Итак, шла вторая половина зимы на Мак-Мердо. Изогнув вшитый в капюшон моей парки не сломанный еще остаток проволоки, чтобы закрыть лицо от ветра, я шел из кают-компании в свой жилой домик по протоптанной среди сугробов дорожке. Вот справа большой серый одноэтажный барак – казарма матросов-механиков авиационного отряда. Полярным летом здесь живут десятки людей, а сейчас остались на зимовку только трое. Казалось бы, живи – не хочу, огромное пустое помещение, столько воздуха, располагайся каждый в своем углу, и обычное неудобство зимовщика – жизнь в скученных помещениях, все время на людях – тебе не грозит. Но я-то знал, что жили в этом бараке все трое в одном углу, как можно плотнее друг к другу.

У входа в барак висит большой фанерный щит, на котором местный художник нарисовал в ярких веселых тонах улыбающегося диснеевского Микки-Мауса. Красивая картинка. А под ней кто-то другой сделал надпись: «Мы смеемся, потому что нам нельзя плакать».

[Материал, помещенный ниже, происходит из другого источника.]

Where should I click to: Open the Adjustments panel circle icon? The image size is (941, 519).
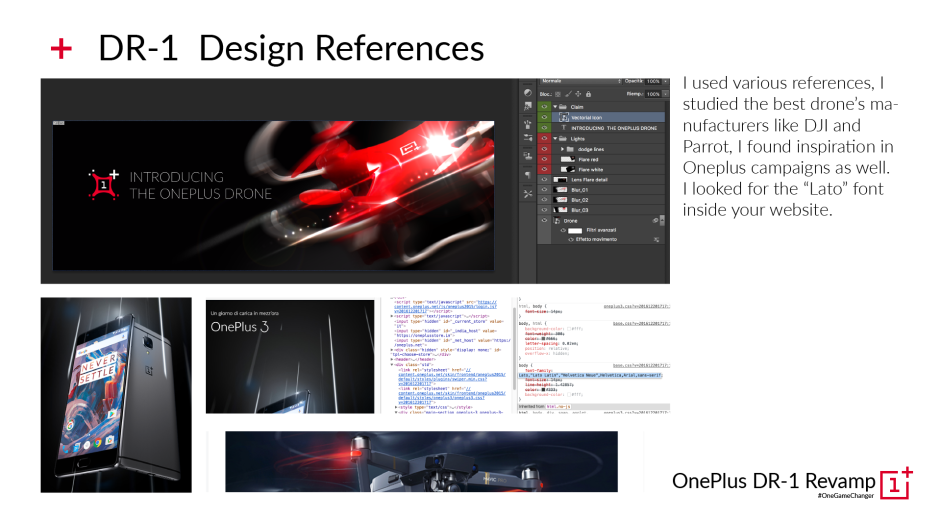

А дорожка в снегу шла дальше. Кругом сугробы. Метет поземка, подсвеченная огнями фонарей. И вдруг на одном из сугробов какая-то палка, воткнутая в снег, на ней некрашеная дощечка поперек и что-то написано карандашом.

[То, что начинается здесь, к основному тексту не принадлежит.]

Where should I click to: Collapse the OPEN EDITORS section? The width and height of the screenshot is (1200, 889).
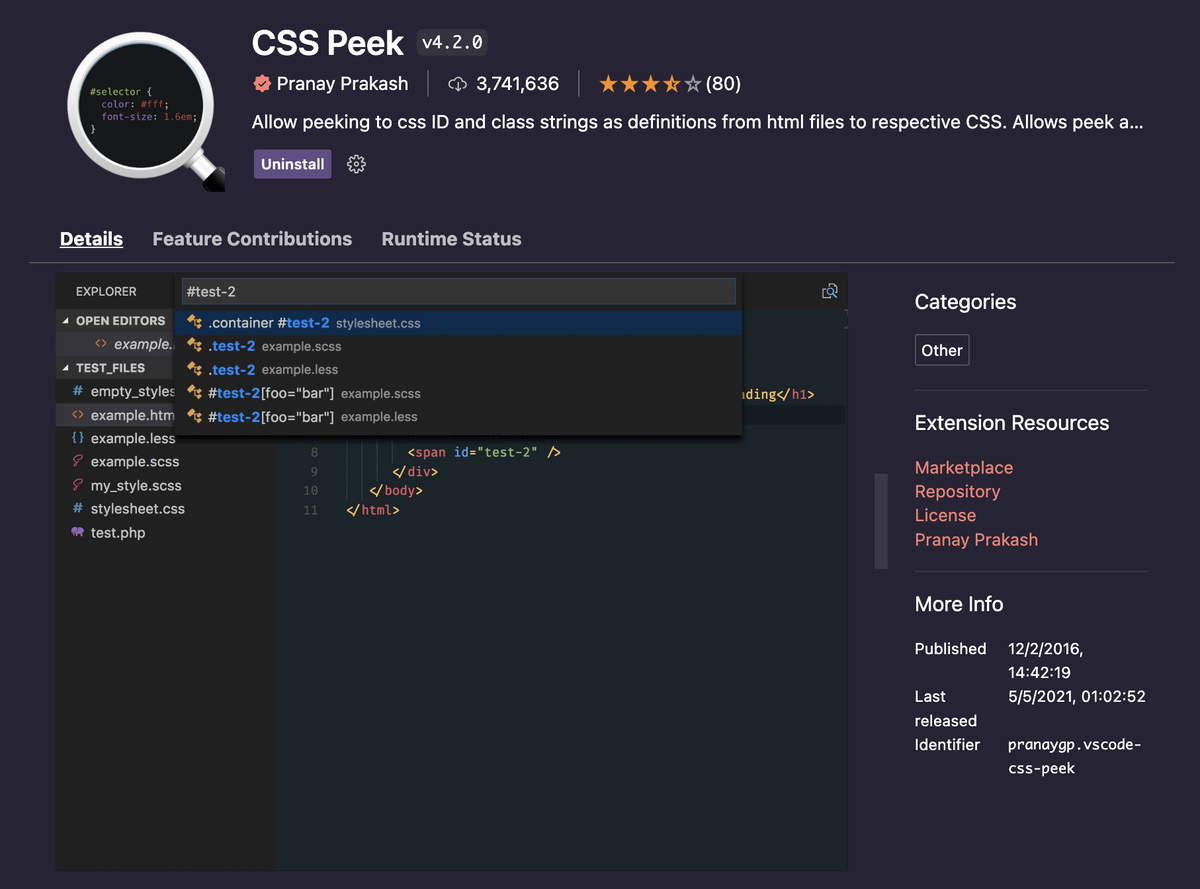[67, 321]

Подошел поближе, посветил карманным фонариком: «Пожалуйста, не рвите цветы». Потрясла меня надпись так, как будто я нашел здесь живой подснежник. Кто-то, молчаливо и застенчиво улыбнувшись, нашел силы помочь многим. Кто? Кто из моих друзей просил тогда не рвать цветы?

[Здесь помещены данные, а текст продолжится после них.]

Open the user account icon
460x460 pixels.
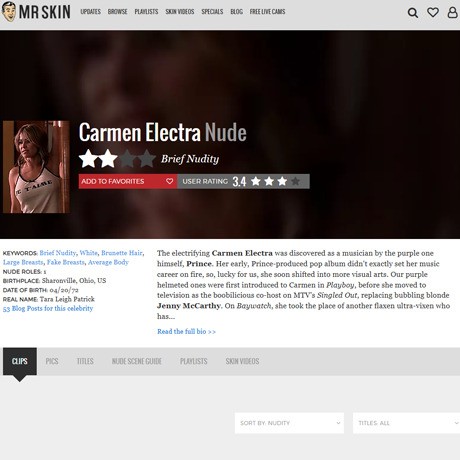coord(452,12)
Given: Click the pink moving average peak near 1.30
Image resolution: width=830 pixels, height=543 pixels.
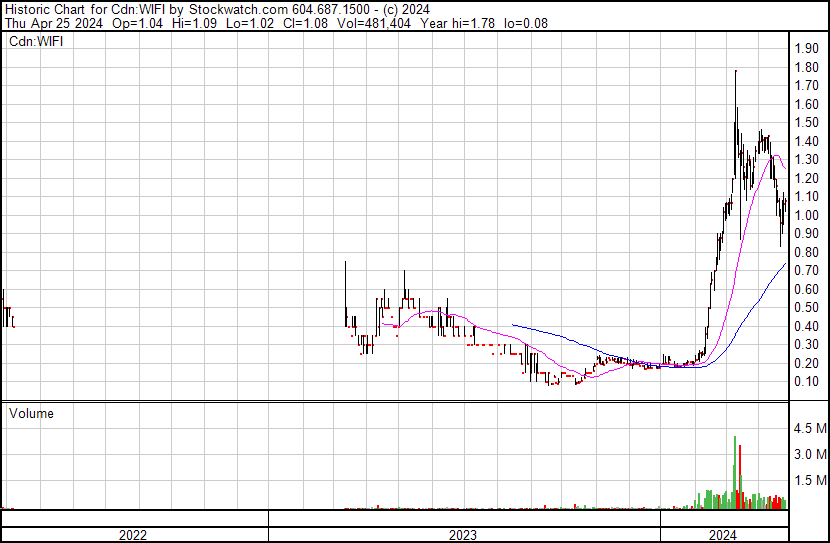Looking at the screenshot, I should 774,156.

Каких только надписей неожиданных не встретишь во второй половине полярной зимы, каких только неожиданных поступков не совершают люди, какими только неожиданными гранями не поворачиваются друг к другу!

Заточение полярной ночи на станции Мак-Мердо делили и верные друзья наши – собаки. Правда, в тот год у нас были только две собаки: маленькая, вертлявая и ласковая сучка по кличке Шелли и огромный, хотя и молодой, кобель Бутс. Шелли и Бутс были сибирскими, точнее, эскимосскими лайками, привезенными в Антарктиду откуда-то с Аляски, и все переживания их хозяев в середине полярной ночи были им нипочем. Кроме того, они были друзья, пожалуй, даже любили друг друга, и поэтому настроение у них всегда было отличное. Да и как не быть этому, если вся неизрасходованная нежность двухсот с лишним мужчин тратилась только на них. Поэтому не было на Мак-Мердо уголка, который был бы закрыт, запрещен для любознательной, совавшей везде свой нос Шелли и сопровождавшего ее Бутса. В последнее время Шелли стала тяжеловата, и Мак-Мердо уже жил в ожидании маленьких веселых щенков, но вдруг страшная трагедия потрясла станцию.

Пожалуй, любопытство и избалованность тем, что ей все дозволено, погубили Шелли. Она так до конца и не поняла, что, когда люди хотя и ласково, но прогоняли ее с каких-то мест, они часто делали это не по прихоти, а потому что знали: места эти опасные. Пожалуй, только экипаж атомной электростанции имел достаточно силы воли, чтобы не пускать к себе Шелли. Они и сами старались поменьше ходить туда, где висела табличка: «Осторожно – радиационная опасность».